## ACTION ITEM
Only lines, not pictures: please repeat exactly the lines from the one with "At what coordinates should I click to accomplish: Switch" through the end of the listing.
=== DATA FOR THIS EXERCISE ===
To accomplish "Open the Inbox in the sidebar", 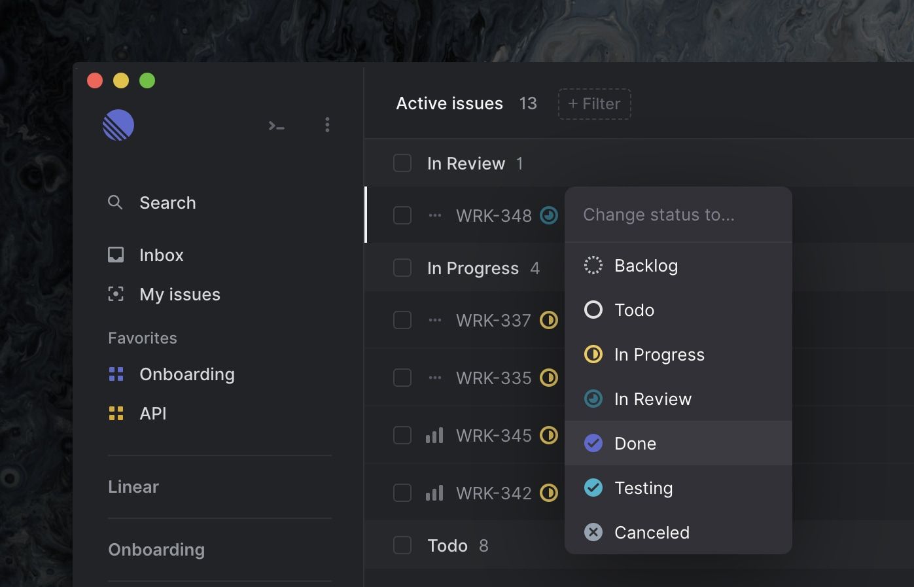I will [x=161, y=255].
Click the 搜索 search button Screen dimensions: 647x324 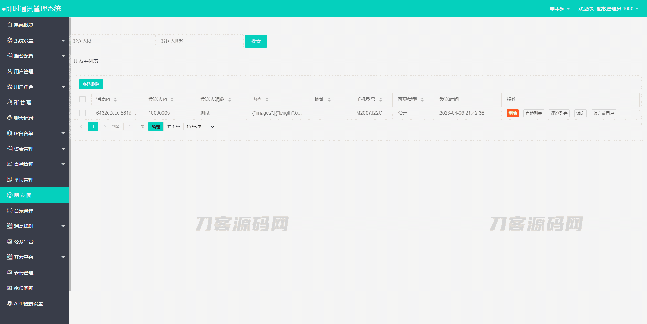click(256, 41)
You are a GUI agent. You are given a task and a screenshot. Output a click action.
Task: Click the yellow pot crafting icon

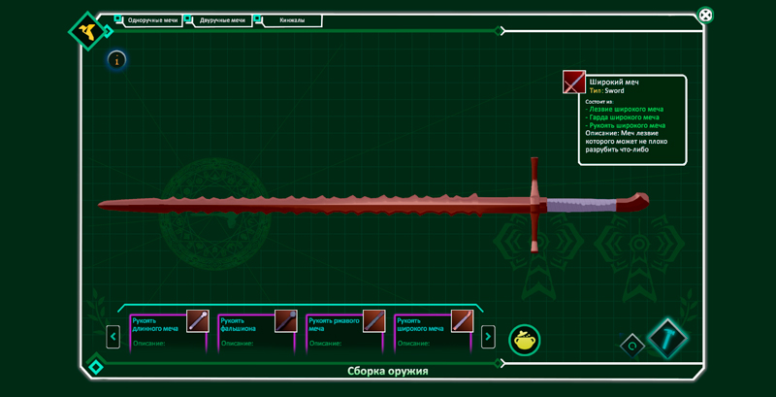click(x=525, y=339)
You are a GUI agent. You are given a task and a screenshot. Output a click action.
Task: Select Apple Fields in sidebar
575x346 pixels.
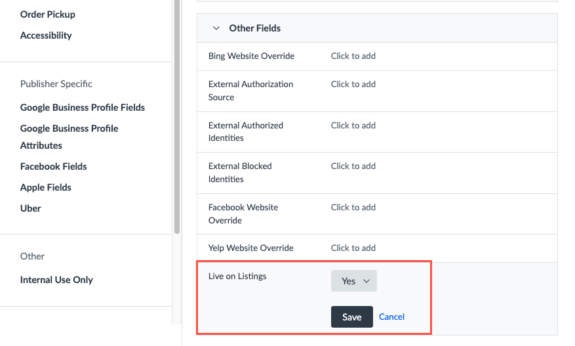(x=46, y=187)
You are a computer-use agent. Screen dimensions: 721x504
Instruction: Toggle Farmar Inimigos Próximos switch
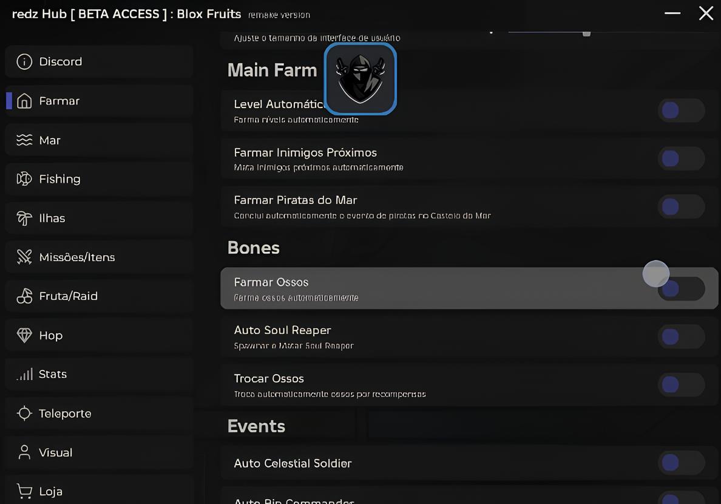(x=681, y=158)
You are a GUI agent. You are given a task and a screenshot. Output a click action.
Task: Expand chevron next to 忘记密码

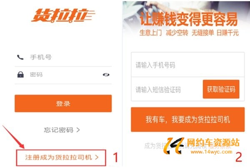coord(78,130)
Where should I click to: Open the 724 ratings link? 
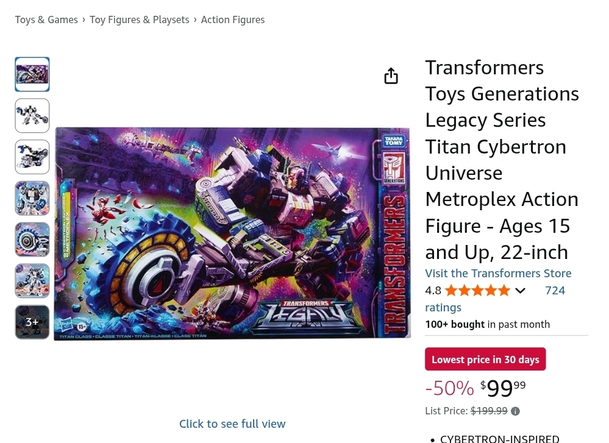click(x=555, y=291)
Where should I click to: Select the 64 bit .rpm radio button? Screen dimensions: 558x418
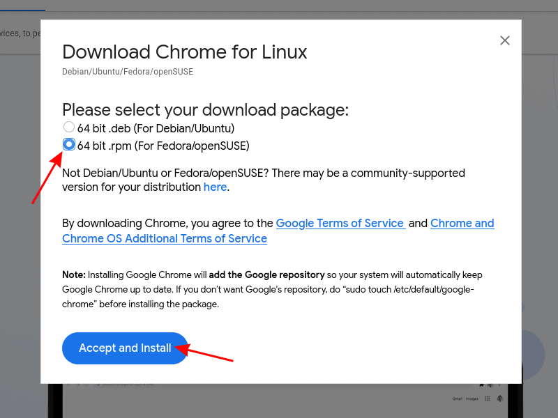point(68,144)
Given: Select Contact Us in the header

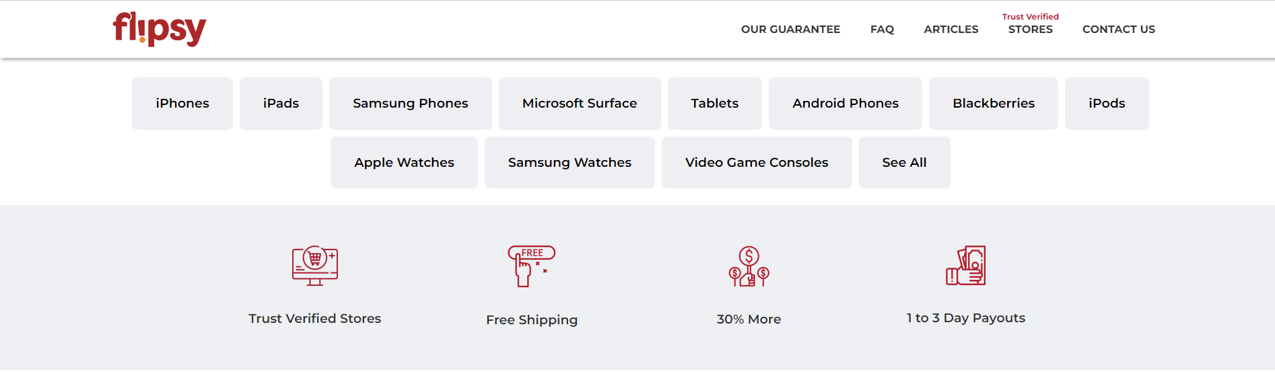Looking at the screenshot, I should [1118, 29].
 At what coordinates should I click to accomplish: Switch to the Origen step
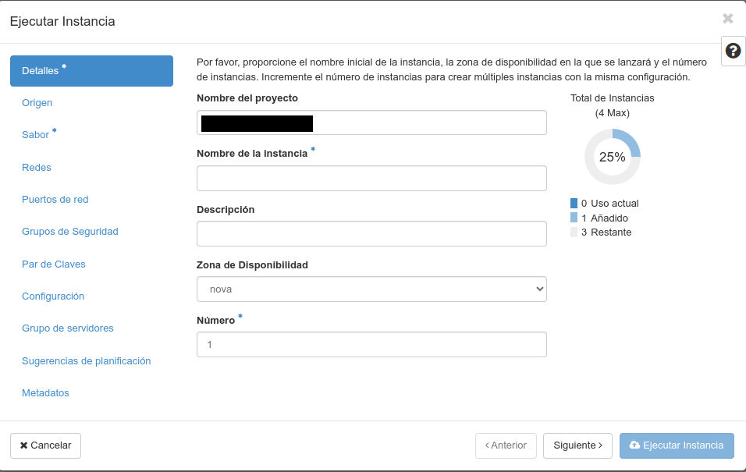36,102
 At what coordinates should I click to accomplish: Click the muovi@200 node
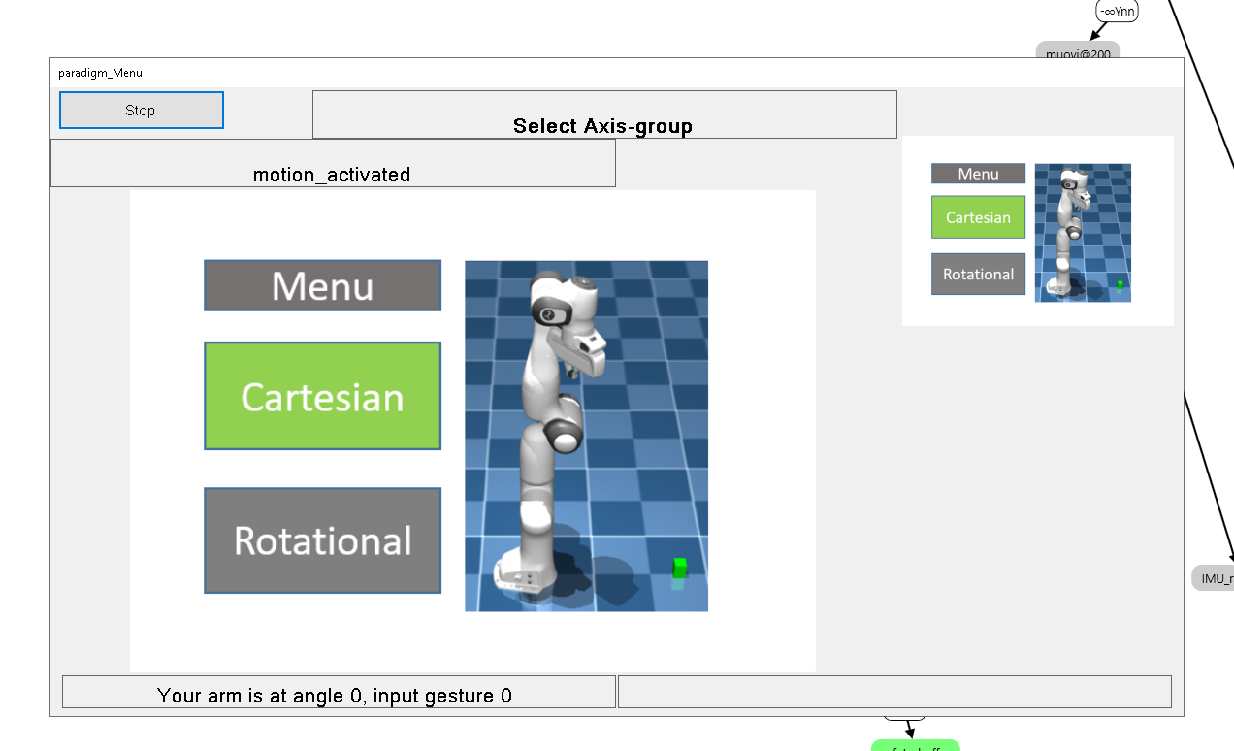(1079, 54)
===
## RESULT
 At what coordinates should I click to accomplish: Switch to the Origen step
36,102
 At what coordinates should I click to accomplish: Click the muovi@200 node
(1079, 54)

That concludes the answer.